PIntMF is a novel penalized matrix factorization method that effectively clusters and identifies relevant variables in multi-omics data, improving interpretability and outperforming existing methods in both synthetic and real datasets.

Contribution

Introduces PIntMF, a sparse, constrained matrix factorization model with automatic tuning, enhancing multi-omics data integration and interpretation.

Findings

Successfully identifies relevant clusters and variables in synthetic data.

Reveals interpretable clusters linked to clinical data in real datasets.
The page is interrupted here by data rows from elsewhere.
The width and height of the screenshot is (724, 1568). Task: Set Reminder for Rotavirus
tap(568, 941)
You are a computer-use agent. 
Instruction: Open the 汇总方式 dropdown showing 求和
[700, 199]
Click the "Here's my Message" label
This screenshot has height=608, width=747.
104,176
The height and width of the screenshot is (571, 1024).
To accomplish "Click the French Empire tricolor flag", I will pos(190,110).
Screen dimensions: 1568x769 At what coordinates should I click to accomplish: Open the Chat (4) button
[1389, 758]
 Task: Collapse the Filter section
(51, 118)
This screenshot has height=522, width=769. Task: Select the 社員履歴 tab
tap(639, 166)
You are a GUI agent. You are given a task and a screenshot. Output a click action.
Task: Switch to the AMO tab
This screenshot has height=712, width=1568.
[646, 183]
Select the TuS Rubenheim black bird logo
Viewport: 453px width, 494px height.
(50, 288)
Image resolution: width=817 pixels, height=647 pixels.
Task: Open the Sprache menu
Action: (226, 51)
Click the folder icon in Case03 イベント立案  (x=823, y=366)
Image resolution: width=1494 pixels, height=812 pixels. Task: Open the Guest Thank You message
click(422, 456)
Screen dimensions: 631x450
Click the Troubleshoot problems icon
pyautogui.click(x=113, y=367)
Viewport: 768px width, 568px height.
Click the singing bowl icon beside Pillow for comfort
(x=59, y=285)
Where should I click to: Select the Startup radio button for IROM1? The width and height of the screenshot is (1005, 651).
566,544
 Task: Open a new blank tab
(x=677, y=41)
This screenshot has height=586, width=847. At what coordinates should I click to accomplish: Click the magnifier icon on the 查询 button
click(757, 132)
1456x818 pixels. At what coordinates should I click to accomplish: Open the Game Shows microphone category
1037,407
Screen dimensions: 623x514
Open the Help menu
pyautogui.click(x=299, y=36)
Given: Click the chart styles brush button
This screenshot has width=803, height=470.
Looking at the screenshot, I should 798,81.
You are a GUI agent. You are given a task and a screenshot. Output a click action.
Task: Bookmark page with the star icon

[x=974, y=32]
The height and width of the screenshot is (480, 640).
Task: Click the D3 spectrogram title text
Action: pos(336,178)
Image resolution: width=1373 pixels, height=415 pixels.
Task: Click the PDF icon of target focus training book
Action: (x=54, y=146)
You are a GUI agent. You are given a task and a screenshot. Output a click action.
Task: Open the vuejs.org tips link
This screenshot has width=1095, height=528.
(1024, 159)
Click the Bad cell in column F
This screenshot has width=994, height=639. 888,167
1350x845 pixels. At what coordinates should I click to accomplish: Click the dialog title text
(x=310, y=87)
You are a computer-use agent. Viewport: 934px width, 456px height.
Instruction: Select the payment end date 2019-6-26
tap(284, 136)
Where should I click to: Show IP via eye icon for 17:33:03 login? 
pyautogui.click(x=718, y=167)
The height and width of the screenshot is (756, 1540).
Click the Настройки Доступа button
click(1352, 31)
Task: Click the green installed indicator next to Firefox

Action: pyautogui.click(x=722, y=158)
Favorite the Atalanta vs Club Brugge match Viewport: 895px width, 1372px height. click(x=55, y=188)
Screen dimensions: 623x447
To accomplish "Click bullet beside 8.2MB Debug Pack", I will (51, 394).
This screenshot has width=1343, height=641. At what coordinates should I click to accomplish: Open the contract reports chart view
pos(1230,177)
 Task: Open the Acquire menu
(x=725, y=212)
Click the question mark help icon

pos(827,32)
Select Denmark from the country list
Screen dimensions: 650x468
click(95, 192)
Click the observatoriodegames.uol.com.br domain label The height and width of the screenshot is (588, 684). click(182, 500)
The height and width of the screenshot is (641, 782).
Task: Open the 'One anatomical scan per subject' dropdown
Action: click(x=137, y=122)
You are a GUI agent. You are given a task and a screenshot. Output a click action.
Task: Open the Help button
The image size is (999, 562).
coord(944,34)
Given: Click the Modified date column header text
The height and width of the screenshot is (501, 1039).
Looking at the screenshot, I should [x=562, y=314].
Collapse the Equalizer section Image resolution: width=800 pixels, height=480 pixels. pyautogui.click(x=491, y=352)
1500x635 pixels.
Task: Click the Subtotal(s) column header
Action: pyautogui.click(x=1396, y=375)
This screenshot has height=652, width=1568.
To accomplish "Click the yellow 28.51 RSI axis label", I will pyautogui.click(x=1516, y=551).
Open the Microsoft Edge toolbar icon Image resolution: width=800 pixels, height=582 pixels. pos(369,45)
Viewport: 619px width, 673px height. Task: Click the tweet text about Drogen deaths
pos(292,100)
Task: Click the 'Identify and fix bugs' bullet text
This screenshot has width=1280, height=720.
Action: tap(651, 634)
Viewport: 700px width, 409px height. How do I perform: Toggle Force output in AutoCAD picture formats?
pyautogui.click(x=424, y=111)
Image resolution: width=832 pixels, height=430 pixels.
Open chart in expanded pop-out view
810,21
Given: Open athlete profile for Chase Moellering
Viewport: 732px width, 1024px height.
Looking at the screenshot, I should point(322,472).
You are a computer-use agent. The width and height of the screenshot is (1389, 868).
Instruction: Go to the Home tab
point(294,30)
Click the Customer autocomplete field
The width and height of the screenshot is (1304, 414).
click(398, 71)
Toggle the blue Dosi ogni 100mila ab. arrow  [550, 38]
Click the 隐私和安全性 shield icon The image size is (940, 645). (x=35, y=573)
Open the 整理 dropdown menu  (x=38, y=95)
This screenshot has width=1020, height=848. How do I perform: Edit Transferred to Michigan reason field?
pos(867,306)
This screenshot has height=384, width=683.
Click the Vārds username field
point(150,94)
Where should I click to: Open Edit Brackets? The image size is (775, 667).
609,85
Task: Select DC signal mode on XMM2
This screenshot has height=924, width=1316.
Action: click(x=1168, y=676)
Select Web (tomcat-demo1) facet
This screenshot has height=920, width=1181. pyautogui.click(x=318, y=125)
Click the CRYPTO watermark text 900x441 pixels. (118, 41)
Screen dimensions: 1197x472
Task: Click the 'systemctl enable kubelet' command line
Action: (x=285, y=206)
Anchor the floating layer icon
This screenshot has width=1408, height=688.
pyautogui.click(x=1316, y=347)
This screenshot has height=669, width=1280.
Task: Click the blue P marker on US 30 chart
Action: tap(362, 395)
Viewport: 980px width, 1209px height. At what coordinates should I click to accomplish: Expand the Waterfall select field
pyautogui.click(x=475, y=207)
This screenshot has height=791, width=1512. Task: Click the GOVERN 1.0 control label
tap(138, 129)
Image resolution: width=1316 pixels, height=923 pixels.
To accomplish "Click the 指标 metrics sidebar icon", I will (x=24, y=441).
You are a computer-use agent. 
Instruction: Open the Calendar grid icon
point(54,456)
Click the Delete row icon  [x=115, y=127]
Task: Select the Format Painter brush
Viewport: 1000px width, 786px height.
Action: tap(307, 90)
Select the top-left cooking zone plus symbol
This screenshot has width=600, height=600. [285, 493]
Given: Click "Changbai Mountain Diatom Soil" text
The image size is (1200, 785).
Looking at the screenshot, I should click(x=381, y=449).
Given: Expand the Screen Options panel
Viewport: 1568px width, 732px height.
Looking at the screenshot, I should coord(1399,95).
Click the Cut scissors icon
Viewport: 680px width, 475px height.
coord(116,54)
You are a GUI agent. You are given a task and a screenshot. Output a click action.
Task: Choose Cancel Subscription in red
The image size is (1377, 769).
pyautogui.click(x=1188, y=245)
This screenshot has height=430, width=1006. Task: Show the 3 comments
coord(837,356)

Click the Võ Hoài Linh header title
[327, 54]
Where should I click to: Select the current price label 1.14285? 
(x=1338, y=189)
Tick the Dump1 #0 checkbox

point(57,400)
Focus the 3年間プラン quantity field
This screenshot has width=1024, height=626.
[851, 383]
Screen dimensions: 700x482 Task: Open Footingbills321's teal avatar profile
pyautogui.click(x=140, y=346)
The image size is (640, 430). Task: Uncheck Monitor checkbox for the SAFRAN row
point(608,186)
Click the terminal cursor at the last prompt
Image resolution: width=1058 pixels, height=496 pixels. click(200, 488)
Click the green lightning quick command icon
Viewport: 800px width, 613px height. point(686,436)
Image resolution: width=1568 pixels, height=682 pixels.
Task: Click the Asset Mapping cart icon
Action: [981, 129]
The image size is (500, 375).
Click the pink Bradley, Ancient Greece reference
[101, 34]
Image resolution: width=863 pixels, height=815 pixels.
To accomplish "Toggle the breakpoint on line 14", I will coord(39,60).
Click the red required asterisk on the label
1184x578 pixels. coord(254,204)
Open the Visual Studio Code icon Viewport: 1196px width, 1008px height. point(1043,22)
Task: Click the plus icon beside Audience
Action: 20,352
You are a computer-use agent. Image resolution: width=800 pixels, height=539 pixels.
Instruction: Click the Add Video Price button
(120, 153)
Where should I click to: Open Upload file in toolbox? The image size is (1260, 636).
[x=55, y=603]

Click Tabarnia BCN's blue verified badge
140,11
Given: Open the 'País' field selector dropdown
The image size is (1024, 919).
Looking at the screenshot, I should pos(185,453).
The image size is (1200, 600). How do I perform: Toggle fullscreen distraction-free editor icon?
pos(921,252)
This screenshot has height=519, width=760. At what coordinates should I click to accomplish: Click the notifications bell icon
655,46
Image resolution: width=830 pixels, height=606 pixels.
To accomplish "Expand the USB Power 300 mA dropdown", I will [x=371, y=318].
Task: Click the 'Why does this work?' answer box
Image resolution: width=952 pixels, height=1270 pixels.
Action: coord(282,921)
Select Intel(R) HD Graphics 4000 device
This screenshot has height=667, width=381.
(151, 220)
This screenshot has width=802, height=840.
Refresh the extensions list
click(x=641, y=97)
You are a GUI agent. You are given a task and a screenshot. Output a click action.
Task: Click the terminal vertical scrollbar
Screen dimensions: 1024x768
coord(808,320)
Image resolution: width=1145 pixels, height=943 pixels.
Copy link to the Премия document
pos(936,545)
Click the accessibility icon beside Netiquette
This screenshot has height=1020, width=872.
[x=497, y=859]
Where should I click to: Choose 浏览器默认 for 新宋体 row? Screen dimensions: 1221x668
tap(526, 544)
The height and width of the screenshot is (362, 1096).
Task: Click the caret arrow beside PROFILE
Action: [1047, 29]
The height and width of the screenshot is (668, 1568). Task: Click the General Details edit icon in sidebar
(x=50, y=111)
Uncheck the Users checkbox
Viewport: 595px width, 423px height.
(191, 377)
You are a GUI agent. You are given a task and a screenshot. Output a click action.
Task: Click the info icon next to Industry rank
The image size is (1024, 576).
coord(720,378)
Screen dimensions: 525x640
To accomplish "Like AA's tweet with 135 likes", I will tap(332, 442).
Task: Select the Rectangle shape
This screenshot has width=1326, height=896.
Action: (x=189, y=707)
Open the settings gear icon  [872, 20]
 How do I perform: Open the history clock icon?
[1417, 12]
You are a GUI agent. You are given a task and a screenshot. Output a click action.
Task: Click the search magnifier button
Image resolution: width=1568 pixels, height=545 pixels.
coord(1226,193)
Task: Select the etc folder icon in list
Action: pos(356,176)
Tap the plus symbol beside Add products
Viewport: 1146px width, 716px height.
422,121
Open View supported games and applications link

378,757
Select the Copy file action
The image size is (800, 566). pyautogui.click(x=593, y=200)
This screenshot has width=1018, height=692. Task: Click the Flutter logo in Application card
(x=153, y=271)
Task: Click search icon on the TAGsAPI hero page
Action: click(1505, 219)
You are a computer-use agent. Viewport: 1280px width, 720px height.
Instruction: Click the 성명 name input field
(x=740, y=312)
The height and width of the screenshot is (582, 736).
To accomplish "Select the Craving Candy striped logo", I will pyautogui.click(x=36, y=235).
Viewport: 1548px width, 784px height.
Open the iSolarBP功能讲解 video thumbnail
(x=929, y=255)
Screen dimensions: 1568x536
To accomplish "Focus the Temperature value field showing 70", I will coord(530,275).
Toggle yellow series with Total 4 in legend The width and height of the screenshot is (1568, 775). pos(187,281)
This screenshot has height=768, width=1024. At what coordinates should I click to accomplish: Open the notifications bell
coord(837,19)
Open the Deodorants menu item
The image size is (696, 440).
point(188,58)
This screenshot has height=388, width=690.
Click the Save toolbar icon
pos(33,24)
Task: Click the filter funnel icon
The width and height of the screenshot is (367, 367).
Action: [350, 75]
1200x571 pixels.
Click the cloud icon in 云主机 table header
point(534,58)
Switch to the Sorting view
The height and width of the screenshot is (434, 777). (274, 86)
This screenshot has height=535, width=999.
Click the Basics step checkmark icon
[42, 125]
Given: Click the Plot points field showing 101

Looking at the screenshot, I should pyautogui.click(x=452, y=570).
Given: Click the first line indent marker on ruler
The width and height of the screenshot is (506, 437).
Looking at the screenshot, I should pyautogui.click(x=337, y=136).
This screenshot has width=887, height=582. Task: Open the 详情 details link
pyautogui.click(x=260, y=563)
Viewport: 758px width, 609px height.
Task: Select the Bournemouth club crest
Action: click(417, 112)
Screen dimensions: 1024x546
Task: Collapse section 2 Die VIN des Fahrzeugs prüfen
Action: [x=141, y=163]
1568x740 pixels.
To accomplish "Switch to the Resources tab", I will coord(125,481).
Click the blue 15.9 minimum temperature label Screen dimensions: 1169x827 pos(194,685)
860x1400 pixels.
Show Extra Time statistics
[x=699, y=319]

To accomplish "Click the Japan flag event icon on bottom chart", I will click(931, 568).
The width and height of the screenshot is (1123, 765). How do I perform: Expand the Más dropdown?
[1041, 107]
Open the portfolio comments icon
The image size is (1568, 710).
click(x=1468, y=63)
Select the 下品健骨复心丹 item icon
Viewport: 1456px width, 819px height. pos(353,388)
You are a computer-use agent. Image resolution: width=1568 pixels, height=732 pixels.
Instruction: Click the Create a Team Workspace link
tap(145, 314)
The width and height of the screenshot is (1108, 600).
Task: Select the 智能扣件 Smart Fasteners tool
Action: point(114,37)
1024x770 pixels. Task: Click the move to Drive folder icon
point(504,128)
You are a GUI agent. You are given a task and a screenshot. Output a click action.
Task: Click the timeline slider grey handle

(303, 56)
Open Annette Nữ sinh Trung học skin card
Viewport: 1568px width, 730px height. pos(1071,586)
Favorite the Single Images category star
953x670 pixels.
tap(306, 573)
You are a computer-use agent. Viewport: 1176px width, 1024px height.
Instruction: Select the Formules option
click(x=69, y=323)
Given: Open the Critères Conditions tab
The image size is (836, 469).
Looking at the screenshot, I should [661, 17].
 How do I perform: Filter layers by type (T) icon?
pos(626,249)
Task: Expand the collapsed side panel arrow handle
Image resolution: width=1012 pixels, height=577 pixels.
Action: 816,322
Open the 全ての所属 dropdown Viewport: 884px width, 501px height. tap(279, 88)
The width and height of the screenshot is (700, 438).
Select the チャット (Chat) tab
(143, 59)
Outperforms existing methods in clustering and variable selection.

Abstract

It is more and more common to explore the genome at diverse levels and not only at a single omic level. Through integrative statistical methods, omics data have the power to reveal new biological processes, potential biomarkers, and subgroups of a cohort. The matrix factorization (MF) is a unsupervised statistical method that allows giving a clustering of individuals, but also revealing relevant omic variables from the various blocks. Here, we present PIntMF (Penalized Integrative Matrix Factorization), a model of MF with sparsity, positivity and equality constraints.To induce sparsity in the model, we use a classical Lasso penalization on variable and individual matrices. For the matrix of samples, sparsity helps for the clustering, and normalization (matching an equality constraint) of inferred coefficients is added for a better interpretation. Besides, we add an automatic tuning of the sparsity parameters using the famous glmnet package. We also proposed three criteria to help the user to choose the number of latent variables. PIntMF was compared to other state-of-the-art integrative methods including feature selection techniques in both synthetic and real data. PIntMF succeeds in finding relevant clusters as well as variables in two types of simulated data (correlated and uncorrelated). Then, PIntMF was applied to two real datasets (Diet and cancer), and it reveals interpretable clusters linked to available clinical data. Our method outperforms the existing ones on two criteria (clustering and variable selection). We show that PIntMF is an easy, fast, and powerful tool to extract patterns and cluster samples from multi-omics data.